Terry re-read the chapter, selected the whole thing, took one final look and hit “delete”. Again. He slammed his fist on to the table. It was going to be another unproductive day, and one he could ill-afford.
The telephone rang. It was Neil, of course.
“How's the book coming, Terry?”
“What's wrong this time?” Neil had long ceased to sound concerned over Terry's mental block. He was now bored with the excuses.
“I've got the ideas, just no words will go with them.”
“I'll send you a dictionary.”
“No, it's long past funny. You know the contract expires at the end of the month and it's the twentieth now.”
“You've got ten days to get it in.”
“I know that.”
“I might be able to extend it one or two days for you, but there are people above me, so I can't promise anything.”
“What if I don't get it in until later?”
“Don't think of that as an option. The contract runs out. Then anything you submit has to go through the process of being accepted or rejected all over again. Only we've already paid you a fair bit of money – if it's rejected you get to pay it back. I assume paying it back won't be a problem?”
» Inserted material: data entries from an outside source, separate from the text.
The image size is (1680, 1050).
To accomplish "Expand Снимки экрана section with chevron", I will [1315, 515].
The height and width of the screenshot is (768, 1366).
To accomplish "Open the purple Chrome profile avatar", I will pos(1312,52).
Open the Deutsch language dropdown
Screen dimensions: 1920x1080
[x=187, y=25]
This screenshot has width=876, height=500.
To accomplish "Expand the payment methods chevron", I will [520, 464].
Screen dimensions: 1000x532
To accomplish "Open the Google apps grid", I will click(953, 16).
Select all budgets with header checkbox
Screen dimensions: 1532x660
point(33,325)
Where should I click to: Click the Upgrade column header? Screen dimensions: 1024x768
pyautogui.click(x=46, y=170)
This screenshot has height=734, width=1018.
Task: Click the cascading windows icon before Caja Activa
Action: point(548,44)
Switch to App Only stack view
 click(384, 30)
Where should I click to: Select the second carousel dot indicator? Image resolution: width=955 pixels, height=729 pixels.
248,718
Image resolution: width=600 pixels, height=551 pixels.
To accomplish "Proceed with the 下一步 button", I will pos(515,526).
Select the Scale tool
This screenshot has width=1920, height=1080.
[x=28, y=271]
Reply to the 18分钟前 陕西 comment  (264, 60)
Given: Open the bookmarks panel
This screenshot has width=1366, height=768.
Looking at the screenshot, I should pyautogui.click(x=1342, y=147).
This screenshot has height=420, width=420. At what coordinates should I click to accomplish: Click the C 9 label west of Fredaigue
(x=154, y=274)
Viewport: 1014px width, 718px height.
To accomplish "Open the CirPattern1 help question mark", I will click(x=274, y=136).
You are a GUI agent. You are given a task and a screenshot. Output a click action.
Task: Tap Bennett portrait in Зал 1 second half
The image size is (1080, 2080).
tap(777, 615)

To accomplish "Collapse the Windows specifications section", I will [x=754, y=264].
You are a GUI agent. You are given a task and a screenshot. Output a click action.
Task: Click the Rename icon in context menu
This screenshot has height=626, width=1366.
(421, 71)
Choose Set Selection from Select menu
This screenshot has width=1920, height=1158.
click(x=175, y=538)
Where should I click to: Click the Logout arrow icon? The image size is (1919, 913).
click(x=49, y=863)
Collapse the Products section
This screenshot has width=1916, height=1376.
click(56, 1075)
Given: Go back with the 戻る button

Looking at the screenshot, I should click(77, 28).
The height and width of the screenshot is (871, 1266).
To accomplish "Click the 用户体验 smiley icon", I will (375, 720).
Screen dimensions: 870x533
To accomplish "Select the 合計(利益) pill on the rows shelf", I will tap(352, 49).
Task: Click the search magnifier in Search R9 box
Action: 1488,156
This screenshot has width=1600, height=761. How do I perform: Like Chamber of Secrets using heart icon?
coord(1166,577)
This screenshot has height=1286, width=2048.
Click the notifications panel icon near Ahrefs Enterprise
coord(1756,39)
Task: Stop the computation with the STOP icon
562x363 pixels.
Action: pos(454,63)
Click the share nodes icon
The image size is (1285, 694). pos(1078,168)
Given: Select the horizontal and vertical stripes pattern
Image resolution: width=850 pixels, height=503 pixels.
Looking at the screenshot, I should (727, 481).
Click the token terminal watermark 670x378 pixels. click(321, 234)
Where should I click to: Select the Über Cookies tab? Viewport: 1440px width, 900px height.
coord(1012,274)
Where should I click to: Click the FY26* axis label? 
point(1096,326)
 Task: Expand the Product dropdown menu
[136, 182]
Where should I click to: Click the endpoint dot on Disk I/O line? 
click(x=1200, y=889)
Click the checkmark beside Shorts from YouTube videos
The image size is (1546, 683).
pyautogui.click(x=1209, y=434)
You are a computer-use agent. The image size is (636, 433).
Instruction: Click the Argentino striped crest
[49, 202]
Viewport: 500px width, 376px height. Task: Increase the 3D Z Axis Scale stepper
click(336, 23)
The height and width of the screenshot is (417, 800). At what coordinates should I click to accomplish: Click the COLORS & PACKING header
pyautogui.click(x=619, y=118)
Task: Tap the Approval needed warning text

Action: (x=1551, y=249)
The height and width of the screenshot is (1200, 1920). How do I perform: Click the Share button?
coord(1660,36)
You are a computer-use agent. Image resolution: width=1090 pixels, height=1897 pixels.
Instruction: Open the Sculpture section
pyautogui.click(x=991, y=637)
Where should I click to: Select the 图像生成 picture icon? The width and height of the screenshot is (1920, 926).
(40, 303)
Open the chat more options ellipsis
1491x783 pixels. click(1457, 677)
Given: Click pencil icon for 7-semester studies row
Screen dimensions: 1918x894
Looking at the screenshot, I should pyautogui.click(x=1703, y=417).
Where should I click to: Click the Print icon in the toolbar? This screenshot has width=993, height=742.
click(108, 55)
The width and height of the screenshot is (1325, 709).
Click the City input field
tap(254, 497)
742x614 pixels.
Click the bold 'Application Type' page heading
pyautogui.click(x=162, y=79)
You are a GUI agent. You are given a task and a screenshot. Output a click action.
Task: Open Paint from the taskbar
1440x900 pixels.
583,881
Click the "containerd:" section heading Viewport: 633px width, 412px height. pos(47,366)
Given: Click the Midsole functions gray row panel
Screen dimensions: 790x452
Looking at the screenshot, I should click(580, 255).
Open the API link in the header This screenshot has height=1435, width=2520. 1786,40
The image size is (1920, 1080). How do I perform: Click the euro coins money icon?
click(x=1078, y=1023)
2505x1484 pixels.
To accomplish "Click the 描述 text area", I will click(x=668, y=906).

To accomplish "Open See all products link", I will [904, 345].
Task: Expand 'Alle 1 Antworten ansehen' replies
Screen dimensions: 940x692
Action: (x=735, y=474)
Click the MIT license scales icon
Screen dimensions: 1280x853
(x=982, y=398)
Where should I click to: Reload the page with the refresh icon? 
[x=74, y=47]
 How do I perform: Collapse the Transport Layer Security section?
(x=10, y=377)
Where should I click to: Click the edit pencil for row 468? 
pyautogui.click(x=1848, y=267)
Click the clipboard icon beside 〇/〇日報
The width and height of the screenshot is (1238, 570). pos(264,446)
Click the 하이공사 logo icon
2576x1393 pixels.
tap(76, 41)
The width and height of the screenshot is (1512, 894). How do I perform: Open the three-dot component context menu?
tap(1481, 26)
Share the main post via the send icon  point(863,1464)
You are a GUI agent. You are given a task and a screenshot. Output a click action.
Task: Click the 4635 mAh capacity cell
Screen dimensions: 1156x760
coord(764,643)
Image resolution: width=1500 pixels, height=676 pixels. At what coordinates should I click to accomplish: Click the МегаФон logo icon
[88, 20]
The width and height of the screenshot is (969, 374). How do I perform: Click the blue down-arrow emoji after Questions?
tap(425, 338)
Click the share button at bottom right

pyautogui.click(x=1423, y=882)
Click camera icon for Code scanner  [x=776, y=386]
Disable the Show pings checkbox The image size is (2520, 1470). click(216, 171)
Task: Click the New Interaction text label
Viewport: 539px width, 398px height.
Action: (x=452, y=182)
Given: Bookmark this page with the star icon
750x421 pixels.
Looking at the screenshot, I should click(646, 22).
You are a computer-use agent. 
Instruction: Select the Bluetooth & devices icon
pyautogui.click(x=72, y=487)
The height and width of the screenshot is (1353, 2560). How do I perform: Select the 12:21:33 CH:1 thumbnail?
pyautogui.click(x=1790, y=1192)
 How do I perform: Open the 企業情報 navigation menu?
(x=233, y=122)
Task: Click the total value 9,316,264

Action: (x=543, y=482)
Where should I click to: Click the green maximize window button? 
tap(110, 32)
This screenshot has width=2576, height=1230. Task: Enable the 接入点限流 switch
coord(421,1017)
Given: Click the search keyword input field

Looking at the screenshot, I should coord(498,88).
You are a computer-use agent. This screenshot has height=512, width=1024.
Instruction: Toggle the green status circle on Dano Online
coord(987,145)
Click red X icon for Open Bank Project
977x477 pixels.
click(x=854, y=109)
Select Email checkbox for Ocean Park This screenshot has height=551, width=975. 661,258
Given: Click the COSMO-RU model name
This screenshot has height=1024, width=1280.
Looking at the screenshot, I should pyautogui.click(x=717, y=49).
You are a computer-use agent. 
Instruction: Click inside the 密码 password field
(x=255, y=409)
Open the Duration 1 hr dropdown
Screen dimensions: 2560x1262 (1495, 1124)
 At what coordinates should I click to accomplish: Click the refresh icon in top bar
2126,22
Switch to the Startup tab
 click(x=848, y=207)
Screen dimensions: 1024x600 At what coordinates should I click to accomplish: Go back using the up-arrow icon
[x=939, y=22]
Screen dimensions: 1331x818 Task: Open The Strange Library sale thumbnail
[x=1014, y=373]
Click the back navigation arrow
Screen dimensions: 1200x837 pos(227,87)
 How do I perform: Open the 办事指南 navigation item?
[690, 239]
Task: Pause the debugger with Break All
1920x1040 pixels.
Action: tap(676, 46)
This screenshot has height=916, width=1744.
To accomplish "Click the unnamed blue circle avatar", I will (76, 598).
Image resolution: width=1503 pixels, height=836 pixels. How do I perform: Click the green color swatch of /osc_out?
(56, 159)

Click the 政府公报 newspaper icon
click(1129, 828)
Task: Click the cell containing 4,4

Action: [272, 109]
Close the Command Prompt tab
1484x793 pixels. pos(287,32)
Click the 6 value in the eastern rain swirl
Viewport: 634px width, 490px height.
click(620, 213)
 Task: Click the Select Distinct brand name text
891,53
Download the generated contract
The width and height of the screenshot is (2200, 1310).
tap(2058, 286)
“You know it will be a problem.”
“So get it done.”
“Can you try to get me some more time? A couple of extra weeks? Have the contract extended or something?”
“Terry I can try, but I can't offer promises. I'll talk to a couple of people, and since it's you, they'll probably say 'no'. But I'll try, I'll get back to you.”
“Don't thank me yet. I'll call you and let you know how I get on. But work on the basis that the deadline isn't likely to change. Keep writing.”
“Yeah, I will, but there doesnt' seem to be much point in it.”
“So do it for the fun of it.”
“You told me you enjoyed writing.”
“That was when I had a successful book on the market.”
“Money makes the difference?”
“When you can't pay the rent it does.”
“Sad story, pity you didn't, I don't know, save something, when your book was selling so well. I'll let you know what happens with the contract. 'Bye.”
“Yeah, 'bye Neil.” Terry put down the phone and thought about the money he owned Telstra for it. It would not be long, he decided, until he lost it.
While thinking of things he could lose, he wondered if Nettie would lend him the money for the rent again this month.
He dialled the number. A voice purred, “Good morning, Perfection Modelling Agency, can I help you?”
“Anette Dixon's office, please,” Terry responded.
“Who shall I say is calling?”
The purr turned into a snarl. “One moment please.”
Terry tapped the desk with his fingernails. He did not enjoy asking his little sister for hand-outs, but it had to be done.
“Hello Terry,” Nettie's bright voice greeted him.
“Hi Nettie, I was wondering...”
“No, I'm afraid I don't have a job for you, unless you lose about five kilos.”
“Thanks Sis, but I don't think I'm the right type. I'm more intellectual than physical.”
“No, I'm serious. We need someone for a series of ads for a new brand of office equipment. If you could drop five kilos in the next three weeks, we could use you.”
“Well, it's tempting, but I don't think I'm all that photogenic.”
“It has to give you a better income than writing – which at the moment is paying you what? Nothing? How much do you want this time?”
“About three hundred.”
“Terry, you know, sooner or later, I'm not going to be able to support you.”
“I'm sorry, Nettie, but the rent's just gone up. There's nothing I can do about it.”
“How about getting a job?”
“I've got a job.”
“What you've got is a worthless piece of paper.”
“It's a contract!”
“They can still reject the book.”
“Only if it isn't up to standard.”
“Well, is it?”
“I don't know.”
“Look, Terry, I've got to go. There's a client on the other line. I'll call you tonight. Good-bye.”